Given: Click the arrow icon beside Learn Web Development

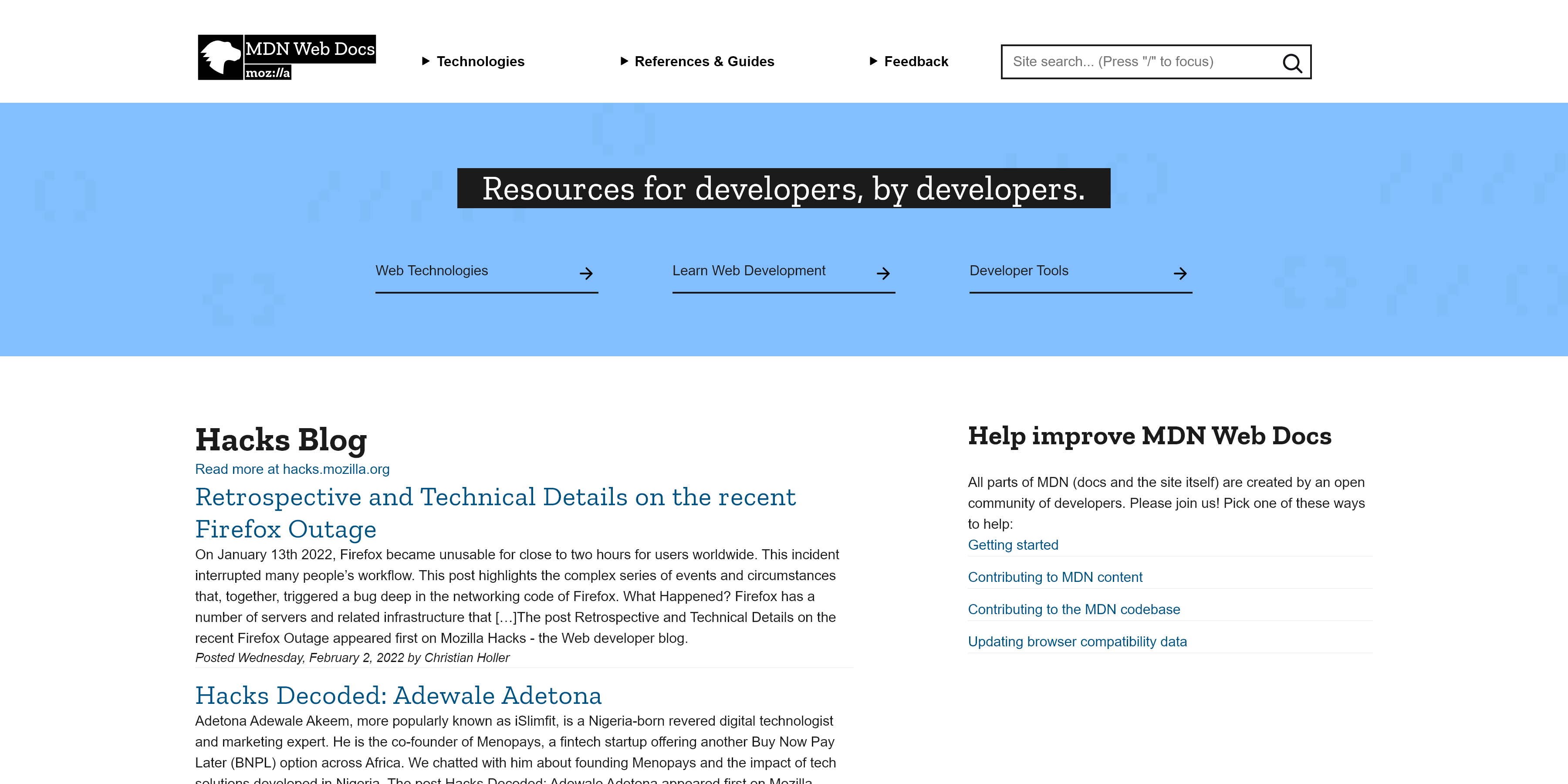Looking at the screenshot, I should pos(883,273).
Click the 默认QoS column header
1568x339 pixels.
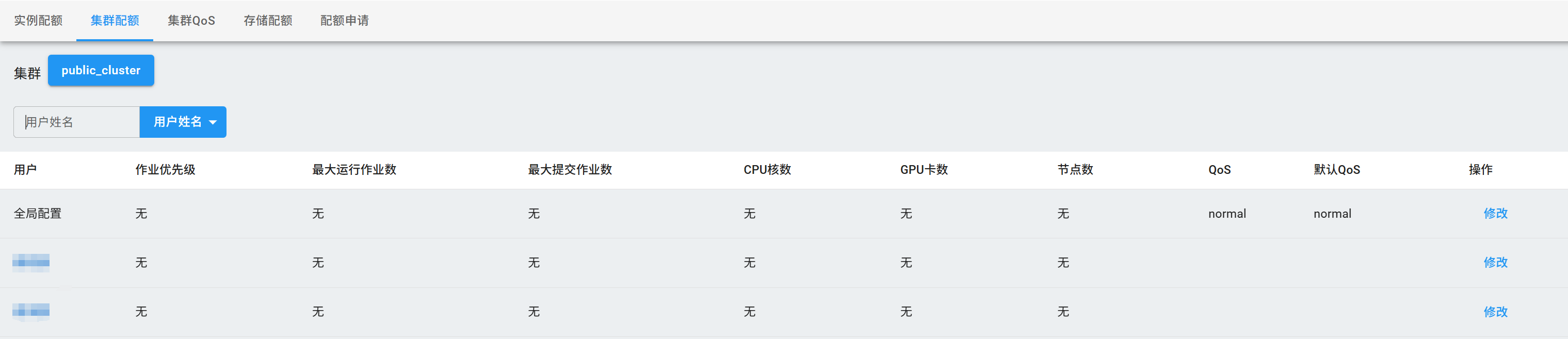point(1337,169)
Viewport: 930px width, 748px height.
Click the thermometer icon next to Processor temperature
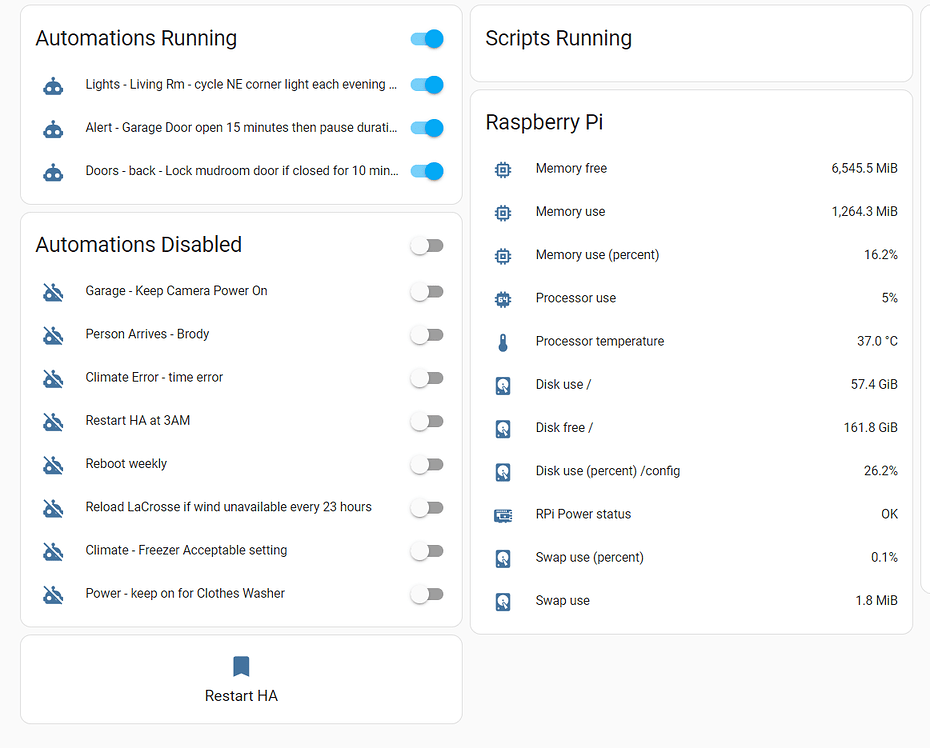click(x=503, y=341)
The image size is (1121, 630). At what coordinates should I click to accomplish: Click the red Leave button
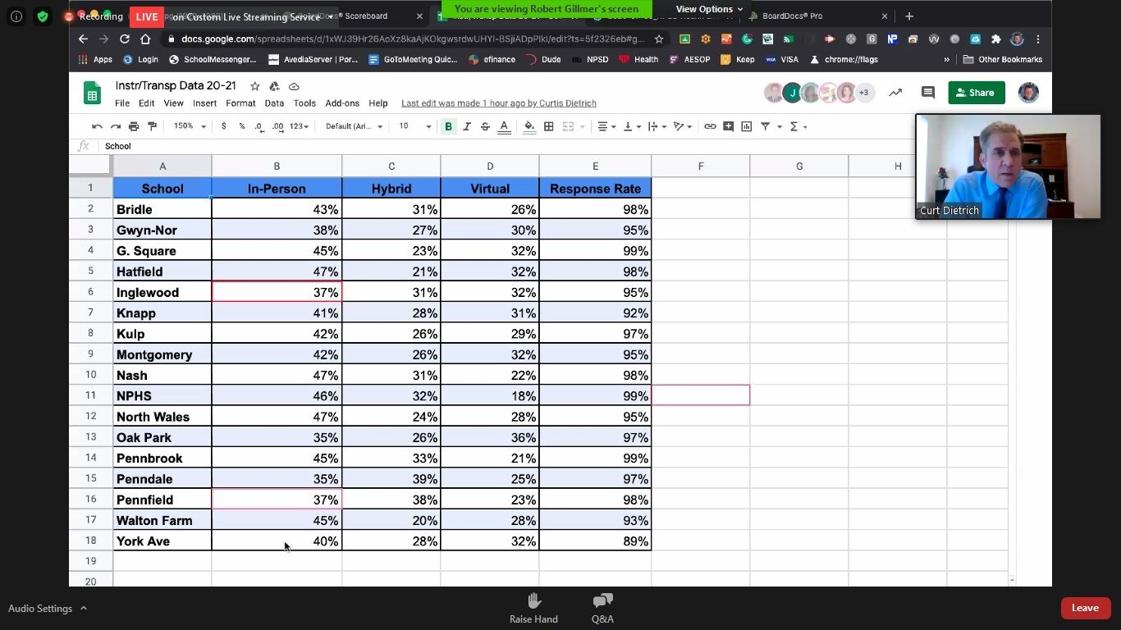[x=1085, y=608]
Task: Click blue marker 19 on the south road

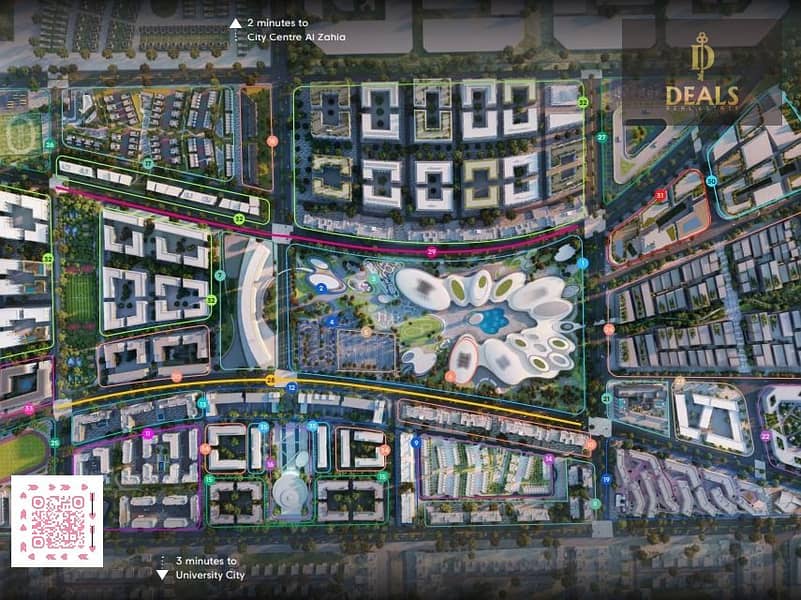Action: pos(606,479)
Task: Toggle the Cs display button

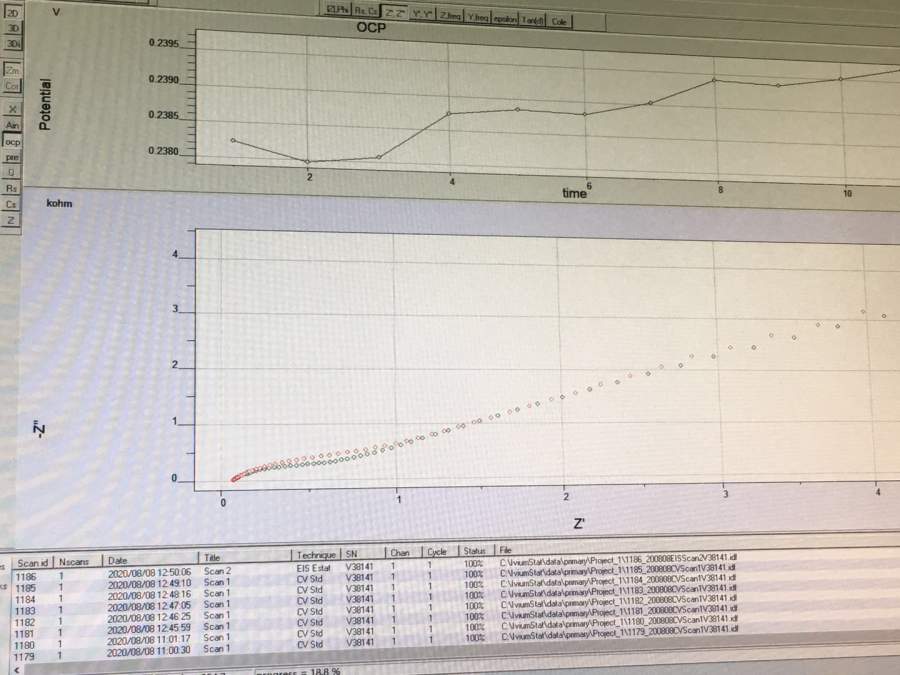Action: tap(12, 203)
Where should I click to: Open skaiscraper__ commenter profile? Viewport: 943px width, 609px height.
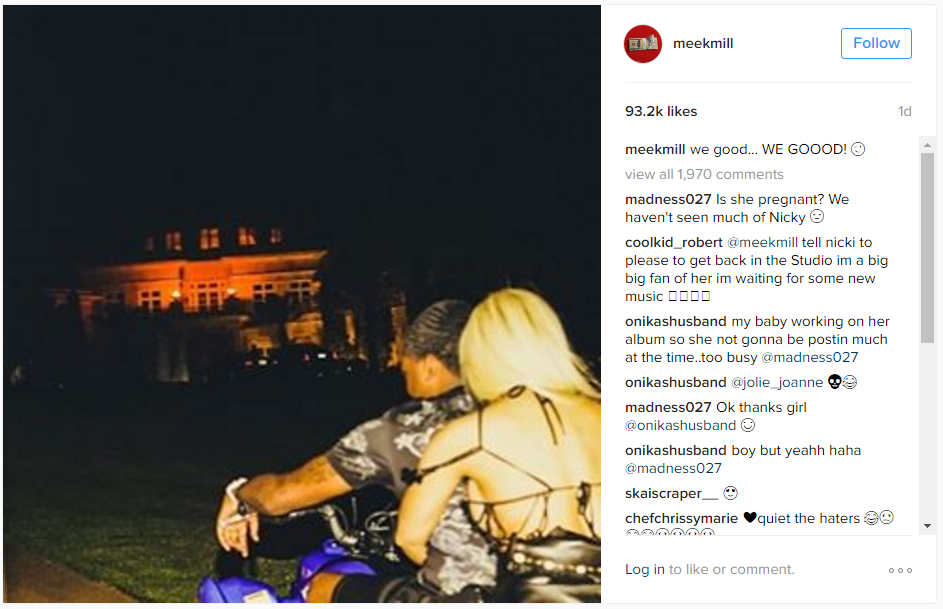click(x=671, y=494)
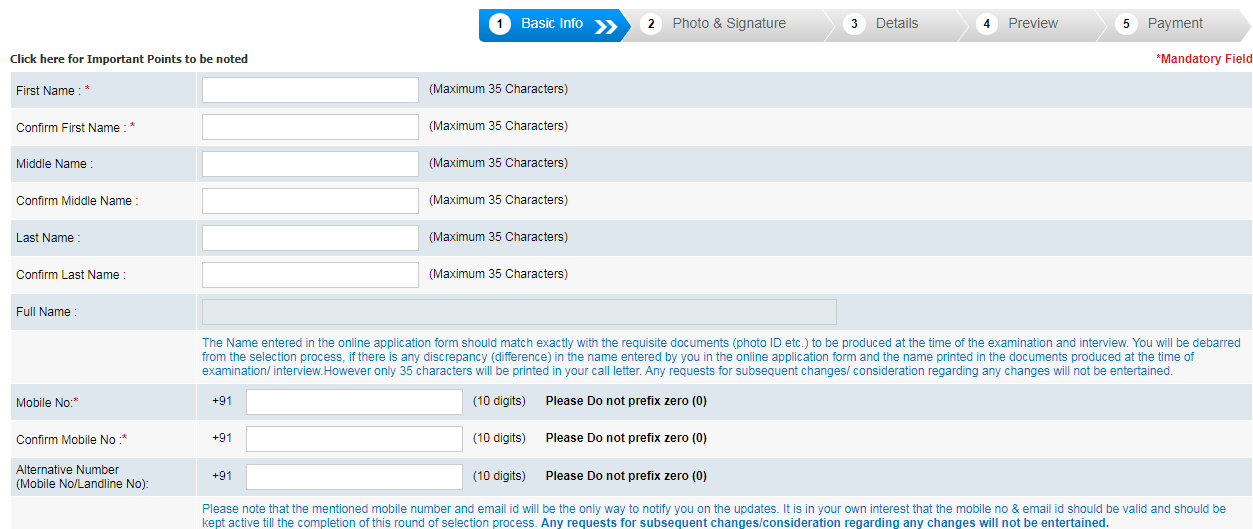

The task => Copy exactly the lines from the one containing "Task: Click blue marker 19 on the south road" through the final line of the records above, both included, and leave out any pictures.

Task result =>
Task: Click blue marker 19 on the south road

Action: pos(606,479)
Task: Toggle the Cs display button

Action: tap(12, 203)
Where should I click to: Open skaiscraper__ commenter profile? Viewport: 943px width, 609px height.
click(x=671, y=494)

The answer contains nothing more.